If you photograph people, it is quite easy to come up with hundreds or even up to a thousand images depending upon the type of shoot. You painstakingly cull your images down to what you may feel may be a reasonable number. When presenting images to a client, whether it be a model, a bride, portraits, or even another company executive there are some important decisions to make:
In a more formal relationship such as a wedding or working with another business, everything may be spelled out in a contract. Even so, the number of images you show a client does not necessarily mean that you show them everything (even if they say they want all of the images). Problems such as out of focus images, limbs chopped off, exposure issues are relatively easy to eliminate. When considering the number of images that you show, consider your last eye appointment when the optometrist asked you "Does the first lens look better or worse than the second? How about this one..." In general, 25 images per hour of shooting tends to work out for many photographers.
Should you edit everything? Basic editing is almost a must including composition, lighting, retouching etc. A client may certainly say I don't like that image because of (insert reason), which could easily be fixed with a few more minutes behind the keyboard. How much time you spend editing before your client depends on the nature of the shoot. Glamour images for publication may take a little more prep than casual lifestyle images.

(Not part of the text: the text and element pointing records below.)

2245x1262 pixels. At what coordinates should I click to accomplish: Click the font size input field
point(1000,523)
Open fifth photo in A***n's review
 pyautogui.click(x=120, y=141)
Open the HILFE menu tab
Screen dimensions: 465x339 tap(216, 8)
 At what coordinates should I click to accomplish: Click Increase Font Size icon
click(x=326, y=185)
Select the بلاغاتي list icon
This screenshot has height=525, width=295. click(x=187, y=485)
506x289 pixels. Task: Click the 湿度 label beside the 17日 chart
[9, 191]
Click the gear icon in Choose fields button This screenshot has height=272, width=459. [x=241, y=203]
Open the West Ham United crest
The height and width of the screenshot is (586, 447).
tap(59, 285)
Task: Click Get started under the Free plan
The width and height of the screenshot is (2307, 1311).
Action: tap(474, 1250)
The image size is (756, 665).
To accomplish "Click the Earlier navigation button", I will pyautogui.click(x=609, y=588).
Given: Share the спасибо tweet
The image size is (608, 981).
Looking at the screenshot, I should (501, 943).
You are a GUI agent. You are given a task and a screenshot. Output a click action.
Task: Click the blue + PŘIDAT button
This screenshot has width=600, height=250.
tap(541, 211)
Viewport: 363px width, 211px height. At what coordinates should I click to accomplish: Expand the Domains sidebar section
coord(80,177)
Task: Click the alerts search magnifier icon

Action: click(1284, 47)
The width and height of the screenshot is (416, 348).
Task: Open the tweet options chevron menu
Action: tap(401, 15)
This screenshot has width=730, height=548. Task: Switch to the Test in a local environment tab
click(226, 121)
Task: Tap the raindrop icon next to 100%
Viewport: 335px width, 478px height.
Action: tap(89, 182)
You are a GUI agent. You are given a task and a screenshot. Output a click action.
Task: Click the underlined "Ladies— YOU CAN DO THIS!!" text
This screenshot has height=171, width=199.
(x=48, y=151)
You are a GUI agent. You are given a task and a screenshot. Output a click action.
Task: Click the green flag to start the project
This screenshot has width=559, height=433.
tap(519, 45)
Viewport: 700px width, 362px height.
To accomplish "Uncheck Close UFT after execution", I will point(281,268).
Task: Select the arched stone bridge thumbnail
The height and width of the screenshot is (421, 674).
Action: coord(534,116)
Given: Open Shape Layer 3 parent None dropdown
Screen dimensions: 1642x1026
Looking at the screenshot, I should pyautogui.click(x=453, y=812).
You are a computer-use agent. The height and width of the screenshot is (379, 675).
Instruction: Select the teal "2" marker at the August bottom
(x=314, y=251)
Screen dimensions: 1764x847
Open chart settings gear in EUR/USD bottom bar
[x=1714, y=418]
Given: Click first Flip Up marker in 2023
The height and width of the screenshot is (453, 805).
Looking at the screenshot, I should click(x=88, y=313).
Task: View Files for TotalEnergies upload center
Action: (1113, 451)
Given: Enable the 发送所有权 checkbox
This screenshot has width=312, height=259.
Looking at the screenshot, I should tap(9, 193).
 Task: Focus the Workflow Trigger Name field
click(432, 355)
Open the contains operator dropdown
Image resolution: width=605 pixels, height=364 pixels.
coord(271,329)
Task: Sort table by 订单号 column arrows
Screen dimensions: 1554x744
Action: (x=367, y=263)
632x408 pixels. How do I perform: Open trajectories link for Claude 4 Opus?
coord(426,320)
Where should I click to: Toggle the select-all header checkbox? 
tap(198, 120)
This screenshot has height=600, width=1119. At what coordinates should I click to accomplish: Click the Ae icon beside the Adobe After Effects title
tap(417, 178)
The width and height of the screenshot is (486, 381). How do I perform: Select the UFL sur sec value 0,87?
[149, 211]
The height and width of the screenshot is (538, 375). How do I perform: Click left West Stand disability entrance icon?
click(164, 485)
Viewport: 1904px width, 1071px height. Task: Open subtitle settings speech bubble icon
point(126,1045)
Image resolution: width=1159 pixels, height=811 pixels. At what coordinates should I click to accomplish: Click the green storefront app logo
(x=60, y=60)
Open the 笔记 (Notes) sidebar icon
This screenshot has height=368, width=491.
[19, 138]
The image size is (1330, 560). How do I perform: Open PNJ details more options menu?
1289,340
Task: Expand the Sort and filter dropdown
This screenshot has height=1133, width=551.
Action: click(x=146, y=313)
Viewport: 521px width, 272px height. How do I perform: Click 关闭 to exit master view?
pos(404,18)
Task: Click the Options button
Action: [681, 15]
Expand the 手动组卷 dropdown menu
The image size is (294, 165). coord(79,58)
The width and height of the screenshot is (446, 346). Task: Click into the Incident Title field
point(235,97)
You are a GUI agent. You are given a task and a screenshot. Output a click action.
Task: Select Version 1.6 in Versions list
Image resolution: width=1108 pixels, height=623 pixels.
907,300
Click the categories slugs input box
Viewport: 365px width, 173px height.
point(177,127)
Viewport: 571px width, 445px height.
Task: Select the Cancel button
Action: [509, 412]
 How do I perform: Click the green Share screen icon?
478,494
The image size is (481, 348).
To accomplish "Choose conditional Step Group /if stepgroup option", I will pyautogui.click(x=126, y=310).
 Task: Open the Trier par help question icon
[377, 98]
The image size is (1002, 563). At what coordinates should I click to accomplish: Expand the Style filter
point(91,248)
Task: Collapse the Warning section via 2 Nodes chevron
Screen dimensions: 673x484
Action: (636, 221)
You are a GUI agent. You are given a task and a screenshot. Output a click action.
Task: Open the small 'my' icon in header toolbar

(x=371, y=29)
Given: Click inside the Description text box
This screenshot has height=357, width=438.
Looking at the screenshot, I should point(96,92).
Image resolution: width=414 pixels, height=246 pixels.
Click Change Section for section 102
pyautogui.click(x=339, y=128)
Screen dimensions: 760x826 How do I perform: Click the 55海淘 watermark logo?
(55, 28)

You will probably want to show details in a wedding gown, whereas another shoot may well be focused on some other aspect of the image. If you have a hectic schedule you may not wish to keep your client waiting too long for the edits or you may loose a potential sale. There are many companies that offer Retouching services; choose one that works well with your brand and produces quality results with a reasonable turn around time.
Displaying the images can certainly take many forms such as moving through images in a Lightoom catalog so as to compare one image to many others. Sending a client several hundred images through a website with the expectation that he/she will get right back to you the next day is probably not going to happen to often. In fact, without guidance from you, the client may not be able to make up their mind at all. If you are selling prints, once you have narrowed down client choices to 10 images or less, service such as Nu-Vu Room View can actually have a client see the image(s) as through they were hanging above their very own couch in their house. The same company offers proofing galleries to make a client session flow even smoother without having to move from application to another.
Delivery usually follows and it goes without saying that if you are providing digital images to a client, make your deadline. Number of revisions should be carefully discussed and adhered to by both parties. If you are selling prints or other products be sure to have samples WITH YOU at your client meeting. Let them see, touch, and experience the products to the extent possible. While you may not have every possible size or color combination at your meeting, the client should have a reasonable idea of the actual physical product, rather than looking at it within a catalog.
Food chefs will sometimes say, "Its all in the presentation" , which is why at some upscale restaurants the food on a plate may look like a piece of artwork. An artful presentation may easily make the difference in working with the client (or not) in the future.